Data excerpts:
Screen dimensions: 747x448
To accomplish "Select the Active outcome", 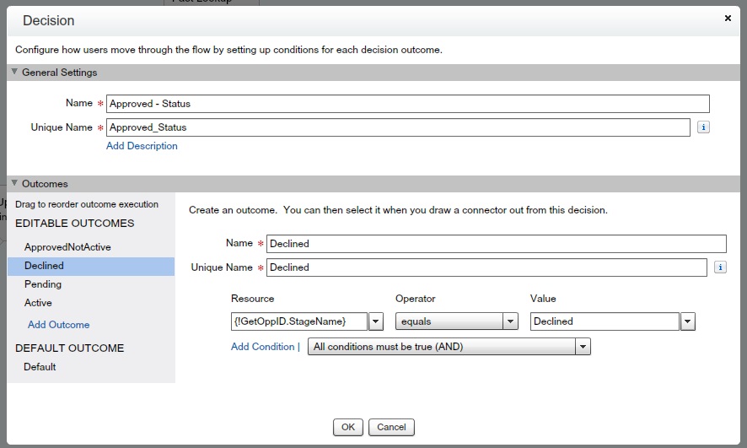I will pyautogui.click(x=38, y=303).
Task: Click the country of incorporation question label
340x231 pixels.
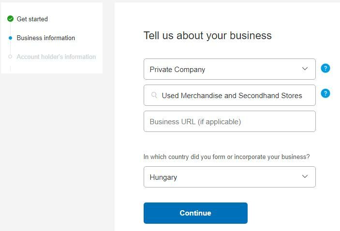Action: click(226, 157)
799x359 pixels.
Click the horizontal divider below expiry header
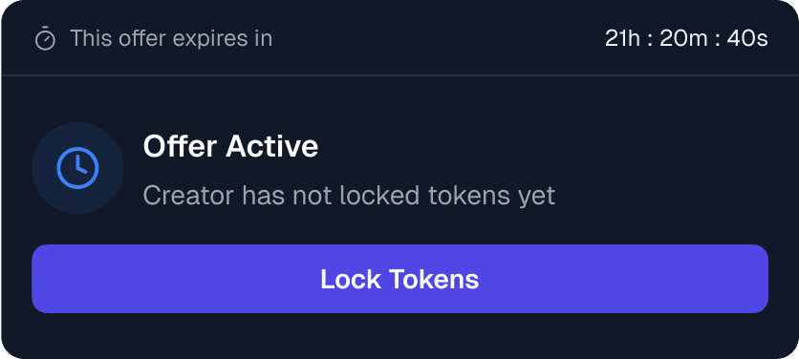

What to work on: Reproduce exactly, and only, the lines from the one containing "799x359 pixels." through the last line of the records above, both included, leaving out any pictures.

Solution:
799x359 pixels.
Click the horizontal divider below expiry header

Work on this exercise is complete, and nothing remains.